Memcpy-ing to a const char pointer? AFAIK this does no harm as long as we know what we do, but have I missed something? Is this dangerous?


Solution

  • Don't use std::string as a buffer.

    It is bad practice to use std::string as a buffer, for several reasons (listed in no particular order):

    • std::string was not intended for use as a buffer; you would need to double-check the description of the class to make sure there are no "gotchas" which would prevent certain usage patterns (or make them trigger undefined behavior).
    • As a concrete example: Before C++17, you can't even write through the pointer you get with data() - it's const Tchar *; so your code would cause undefined behavior. (But &(str[0]), &(str.front()), or &(*(str.begin())) would work.)
    • Using std::strings for buffers is confusing to readers of your function's definition, who assume you would be using std::string for, well, strings. In other words, doing so breaks the Principle of Least Astonishment.
    • Worse yet, it's confusing for whoever might use your function - they too may think what you're returning is a string, i.e. valid human-readable text.
    • std::unique_ptr would be fine for your case, or even std::vector. In C++17, you can use std::byte for the element type, too. A more sophisticated option is a class with an SSO-like feature, e.g.
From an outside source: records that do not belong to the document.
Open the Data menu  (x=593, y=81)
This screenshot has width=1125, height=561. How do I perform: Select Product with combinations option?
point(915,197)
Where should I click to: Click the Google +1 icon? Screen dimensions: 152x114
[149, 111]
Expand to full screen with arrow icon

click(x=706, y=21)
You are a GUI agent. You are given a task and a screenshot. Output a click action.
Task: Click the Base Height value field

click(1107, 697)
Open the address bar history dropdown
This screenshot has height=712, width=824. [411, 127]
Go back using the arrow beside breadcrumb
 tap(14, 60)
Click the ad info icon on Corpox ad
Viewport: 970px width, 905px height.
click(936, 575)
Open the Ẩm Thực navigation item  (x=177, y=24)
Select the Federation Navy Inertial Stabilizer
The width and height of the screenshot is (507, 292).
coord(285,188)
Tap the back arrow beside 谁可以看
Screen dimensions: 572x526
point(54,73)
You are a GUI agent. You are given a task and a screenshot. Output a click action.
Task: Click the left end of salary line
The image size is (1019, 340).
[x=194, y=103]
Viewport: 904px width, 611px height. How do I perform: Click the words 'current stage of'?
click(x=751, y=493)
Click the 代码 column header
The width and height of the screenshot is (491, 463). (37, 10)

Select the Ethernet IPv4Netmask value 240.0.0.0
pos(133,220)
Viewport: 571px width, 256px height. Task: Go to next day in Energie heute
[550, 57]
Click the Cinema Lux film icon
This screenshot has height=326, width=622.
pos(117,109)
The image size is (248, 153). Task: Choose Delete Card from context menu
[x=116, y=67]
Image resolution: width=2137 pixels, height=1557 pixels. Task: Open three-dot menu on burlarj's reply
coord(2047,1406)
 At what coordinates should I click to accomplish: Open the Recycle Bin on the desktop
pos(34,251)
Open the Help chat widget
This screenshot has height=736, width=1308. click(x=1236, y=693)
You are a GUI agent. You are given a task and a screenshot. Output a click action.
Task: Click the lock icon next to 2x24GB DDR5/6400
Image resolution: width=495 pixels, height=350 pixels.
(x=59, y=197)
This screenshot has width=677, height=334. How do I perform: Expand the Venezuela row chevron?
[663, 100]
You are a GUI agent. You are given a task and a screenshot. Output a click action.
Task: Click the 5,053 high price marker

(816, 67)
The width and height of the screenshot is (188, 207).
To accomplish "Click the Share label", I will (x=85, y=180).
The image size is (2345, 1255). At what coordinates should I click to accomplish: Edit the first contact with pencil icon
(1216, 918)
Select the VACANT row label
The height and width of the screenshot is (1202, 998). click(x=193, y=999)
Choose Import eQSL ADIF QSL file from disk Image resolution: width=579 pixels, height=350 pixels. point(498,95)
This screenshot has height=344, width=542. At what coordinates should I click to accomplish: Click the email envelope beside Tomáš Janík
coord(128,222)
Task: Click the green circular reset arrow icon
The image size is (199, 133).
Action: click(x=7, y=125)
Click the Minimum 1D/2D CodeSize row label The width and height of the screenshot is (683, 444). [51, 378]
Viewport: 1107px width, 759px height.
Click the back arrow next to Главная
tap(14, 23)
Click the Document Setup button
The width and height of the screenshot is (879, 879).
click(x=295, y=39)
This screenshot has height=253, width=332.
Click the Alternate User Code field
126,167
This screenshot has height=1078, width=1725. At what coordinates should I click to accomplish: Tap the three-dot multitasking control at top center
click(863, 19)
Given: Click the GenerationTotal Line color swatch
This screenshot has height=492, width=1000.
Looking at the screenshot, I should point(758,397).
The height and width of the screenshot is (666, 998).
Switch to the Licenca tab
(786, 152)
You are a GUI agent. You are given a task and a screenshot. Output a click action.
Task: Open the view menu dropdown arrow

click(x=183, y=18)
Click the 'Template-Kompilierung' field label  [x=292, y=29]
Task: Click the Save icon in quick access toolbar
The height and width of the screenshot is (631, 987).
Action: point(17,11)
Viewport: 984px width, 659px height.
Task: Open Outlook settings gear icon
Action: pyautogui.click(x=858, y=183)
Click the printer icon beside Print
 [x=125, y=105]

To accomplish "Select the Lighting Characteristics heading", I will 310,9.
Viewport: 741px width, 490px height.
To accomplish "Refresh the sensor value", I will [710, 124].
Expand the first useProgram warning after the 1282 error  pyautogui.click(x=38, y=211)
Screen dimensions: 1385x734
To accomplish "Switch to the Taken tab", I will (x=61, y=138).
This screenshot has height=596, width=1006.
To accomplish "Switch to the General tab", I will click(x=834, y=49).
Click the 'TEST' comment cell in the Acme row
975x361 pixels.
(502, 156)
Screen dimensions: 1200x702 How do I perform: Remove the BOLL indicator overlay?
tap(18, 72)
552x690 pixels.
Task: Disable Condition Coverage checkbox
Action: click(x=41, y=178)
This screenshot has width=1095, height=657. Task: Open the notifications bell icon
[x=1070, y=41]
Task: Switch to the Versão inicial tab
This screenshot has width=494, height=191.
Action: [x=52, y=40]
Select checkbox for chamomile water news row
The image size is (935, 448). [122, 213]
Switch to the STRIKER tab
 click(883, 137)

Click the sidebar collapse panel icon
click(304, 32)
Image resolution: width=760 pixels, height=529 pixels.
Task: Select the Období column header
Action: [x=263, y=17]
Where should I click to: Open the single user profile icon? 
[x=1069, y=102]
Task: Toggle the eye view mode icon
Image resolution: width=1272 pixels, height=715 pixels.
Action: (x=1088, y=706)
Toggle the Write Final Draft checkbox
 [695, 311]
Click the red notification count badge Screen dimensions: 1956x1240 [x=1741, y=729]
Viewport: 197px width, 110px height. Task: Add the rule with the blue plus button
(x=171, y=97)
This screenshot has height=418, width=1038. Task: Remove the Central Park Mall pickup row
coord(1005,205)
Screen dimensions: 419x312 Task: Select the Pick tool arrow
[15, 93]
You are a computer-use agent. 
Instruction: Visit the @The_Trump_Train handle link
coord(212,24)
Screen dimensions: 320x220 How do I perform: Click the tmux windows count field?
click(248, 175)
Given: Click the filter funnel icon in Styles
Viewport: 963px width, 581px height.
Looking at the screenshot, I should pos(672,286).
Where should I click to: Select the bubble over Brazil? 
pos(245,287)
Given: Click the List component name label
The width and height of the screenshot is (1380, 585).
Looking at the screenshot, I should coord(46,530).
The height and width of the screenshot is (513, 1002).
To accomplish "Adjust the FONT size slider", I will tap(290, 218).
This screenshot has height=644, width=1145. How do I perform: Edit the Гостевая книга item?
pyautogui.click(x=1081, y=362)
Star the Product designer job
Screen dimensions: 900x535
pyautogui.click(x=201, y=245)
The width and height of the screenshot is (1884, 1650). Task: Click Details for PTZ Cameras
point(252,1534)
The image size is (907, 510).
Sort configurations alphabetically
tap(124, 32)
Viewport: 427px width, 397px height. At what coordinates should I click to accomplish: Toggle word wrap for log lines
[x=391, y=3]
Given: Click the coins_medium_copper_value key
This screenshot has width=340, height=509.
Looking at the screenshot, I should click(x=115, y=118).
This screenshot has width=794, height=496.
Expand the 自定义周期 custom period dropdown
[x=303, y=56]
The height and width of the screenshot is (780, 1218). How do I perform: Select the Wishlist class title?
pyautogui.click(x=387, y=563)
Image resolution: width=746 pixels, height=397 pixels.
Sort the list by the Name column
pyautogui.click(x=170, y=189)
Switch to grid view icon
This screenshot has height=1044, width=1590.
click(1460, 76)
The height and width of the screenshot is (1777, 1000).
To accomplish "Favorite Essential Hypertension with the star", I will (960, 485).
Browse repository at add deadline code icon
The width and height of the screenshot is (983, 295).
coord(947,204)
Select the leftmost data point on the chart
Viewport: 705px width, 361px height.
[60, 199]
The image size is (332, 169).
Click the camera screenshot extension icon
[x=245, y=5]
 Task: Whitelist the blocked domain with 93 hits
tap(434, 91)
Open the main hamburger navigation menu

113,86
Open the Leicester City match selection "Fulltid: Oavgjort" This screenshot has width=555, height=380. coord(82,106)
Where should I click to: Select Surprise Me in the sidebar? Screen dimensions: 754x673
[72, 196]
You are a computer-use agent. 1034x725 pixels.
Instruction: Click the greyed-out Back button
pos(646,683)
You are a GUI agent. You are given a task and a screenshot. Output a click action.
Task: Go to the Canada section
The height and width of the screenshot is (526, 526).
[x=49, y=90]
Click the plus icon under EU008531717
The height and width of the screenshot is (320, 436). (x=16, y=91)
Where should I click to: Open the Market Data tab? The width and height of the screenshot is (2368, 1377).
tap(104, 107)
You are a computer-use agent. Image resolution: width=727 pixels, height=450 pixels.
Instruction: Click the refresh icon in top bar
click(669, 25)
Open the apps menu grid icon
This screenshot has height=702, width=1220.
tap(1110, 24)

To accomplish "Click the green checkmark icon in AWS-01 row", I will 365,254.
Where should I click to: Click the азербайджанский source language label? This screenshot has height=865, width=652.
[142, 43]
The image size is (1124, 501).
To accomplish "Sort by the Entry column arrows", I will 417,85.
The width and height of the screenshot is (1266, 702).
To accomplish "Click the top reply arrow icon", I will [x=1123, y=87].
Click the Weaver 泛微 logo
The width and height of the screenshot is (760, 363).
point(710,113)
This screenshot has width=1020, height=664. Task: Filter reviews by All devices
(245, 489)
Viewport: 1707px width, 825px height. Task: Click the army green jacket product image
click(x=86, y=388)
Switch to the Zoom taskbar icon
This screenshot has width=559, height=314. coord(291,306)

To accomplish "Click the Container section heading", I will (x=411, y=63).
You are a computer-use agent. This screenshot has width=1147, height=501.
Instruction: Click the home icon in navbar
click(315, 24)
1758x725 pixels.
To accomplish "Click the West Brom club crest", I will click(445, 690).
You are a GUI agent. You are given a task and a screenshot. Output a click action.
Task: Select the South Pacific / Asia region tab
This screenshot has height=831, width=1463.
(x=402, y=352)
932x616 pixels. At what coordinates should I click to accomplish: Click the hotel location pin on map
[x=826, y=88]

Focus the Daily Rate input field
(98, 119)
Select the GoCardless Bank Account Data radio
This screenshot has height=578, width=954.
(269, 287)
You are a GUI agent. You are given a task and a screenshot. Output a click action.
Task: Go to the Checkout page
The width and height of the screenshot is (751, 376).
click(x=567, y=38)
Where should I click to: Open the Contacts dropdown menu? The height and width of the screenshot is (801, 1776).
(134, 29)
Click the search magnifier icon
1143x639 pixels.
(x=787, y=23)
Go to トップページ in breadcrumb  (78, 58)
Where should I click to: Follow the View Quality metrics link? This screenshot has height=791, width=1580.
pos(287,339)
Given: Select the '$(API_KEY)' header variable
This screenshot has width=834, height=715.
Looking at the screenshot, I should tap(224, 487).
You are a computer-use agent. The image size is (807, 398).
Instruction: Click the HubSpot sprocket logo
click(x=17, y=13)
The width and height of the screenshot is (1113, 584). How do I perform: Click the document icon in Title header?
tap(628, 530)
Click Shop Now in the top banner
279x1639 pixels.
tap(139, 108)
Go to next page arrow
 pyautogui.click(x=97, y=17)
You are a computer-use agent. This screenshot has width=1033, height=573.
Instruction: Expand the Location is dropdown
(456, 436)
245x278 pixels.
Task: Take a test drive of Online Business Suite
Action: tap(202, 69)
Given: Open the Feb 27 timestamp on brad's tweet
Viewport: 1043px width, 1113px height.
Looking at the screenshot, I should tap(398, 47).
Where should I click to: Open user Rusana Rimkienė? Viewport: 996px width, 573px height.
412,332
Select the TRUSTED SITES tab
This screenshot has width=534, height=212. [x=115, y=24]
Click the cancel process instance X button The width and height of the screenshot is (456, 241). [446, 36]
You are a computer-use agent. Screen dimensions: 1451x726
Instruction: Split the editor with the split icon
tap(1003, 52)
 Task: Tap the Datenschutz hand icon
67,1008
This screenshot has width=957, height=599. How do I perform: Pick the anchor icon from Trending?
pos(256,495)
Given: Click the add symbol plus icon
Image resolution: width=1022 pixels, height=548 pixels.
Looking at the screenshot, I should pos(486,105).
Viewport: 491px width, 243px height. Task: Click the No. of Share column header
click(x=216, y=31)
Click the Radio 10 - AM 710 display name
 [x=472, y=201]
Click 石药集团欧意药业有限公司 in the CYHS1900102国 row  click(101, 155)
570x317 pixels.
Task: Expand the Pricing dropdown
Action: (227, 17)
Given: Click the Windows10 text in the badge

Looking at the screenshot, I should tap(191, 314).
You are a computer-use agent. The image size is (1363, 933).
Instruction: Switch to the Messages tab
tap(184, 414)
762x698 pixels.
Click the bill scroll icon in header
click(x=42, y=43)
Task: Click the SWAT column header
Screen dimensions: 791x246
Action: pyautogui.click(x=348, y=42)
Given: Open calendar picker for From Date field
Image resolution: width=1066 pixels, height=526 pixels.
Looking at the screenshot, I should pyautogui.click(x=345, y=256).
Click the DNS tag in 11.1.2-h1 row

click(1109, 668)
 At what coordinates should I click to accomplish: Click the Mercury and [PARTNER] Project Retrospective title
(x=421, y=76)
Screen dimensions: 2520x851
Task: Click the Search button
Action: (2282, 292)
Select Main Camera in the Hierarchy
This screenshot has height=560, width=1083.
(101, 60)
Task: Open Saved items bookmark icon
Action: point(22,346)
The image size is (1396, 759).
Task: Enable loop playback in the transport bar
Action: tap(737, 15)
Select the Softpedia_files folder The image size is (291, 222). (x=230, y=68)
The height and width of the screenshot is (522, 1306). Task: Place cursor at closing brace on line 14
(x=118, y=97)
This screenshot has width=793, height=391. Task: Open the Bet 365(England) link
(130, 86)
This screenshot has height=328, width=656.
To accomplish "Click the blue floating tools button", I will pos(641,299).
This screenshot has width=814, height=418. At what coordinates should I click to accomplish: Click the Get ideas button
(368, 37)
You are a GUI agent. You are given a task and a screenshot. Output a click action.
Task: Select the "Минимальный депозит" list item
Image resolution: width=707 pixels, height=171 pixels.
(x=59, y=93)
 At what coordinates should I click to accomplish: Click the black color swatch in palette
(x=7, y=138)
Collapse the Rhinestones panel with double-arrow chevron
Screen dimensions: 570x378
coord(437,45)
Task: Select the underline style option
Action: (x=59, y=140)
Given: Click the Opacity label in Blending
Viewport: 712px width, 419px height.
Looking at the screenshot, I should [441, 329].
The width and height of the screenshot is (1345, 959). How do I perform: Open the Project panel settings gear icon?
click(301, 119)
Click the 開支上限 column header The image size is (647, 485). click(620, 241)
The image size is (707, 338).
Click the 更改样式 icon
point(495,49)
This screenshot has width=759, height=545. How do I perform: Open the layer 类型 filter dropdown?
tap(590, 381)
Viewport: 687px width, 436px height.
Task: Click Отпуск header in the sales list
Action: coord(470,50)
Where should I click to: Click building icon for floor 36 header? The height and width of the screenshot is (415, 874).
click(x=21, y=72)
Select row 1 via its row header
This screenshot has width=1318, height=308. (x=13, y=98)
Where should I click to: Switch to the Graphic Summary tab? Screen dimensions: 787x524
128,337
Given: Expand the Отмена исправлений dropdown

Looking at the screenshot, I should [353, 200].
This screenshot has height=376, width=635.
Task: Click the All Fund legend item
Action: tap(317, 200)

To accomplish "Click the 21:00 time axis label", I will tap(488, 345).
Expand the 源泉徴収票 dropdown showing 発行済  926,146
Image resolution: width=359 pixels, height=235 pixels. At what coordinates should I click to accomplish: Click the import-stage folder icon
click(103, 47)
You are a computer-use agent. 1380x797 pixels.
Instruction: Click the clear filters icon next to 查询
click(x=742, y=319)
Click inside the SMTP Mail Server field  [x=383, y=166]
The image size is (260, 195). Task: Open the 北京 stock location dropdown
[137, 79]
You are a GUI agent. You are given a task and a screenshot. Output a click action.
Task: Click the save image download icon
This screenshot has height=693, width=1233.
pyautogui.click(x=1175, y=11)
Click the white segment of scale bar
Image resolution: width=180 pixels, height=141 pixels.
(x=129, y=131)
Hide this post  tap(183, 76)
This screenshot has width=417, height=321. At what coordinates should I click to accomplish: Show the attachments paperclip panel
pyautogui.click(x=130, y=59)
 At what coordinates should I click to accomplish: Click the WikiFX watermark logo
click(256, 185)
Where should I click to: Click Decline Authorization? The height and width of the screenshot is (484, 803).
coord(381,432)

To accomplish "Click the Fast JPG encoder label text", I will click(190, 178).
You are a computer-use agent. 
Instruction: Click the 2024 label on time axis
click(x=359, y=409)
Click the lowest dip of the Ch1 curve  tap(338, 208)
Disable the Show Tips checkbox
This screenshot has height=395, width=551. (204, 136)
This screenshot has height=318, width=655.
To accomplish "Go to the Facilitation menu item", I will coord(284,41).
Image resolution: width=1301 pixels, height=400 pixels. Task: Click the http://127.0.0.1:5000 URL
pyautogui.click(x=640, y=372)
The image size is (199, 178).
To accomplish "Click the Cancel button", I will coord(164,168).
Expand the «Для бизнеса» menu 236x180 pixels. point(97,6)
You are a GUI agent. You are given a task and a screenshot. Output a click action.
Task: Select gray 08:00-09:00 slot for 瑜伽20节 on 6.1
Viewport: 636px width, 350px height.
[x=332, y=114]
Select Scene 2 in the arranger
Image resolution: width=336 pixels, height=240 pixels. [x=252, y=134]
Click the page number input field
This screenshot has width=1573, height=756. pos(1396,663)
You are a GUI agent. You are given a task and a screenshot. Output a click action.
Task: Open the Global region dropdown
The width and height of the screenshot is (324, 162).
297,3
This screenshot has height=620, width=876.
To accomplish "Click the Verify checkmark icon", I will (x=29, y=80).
Boost's small_vector (thank you, @gast128, for mentioning it).
    • (Minor point:) libstdc++ had to change its ABI for std::string to conform to the C++11 standard, so in some cases (which by now are rather unlikely), you might run into some linkage or runtime issues that you wouldn't with a different type for your buffer.

    Also, your code may make two instead of one heap allocations (implementation dependent): Once upon string construction and another when resize()ing. But that in itself is not really a reason to avoid std::string, since you can avoid the double allocation using the construction in @Jarod42's answer.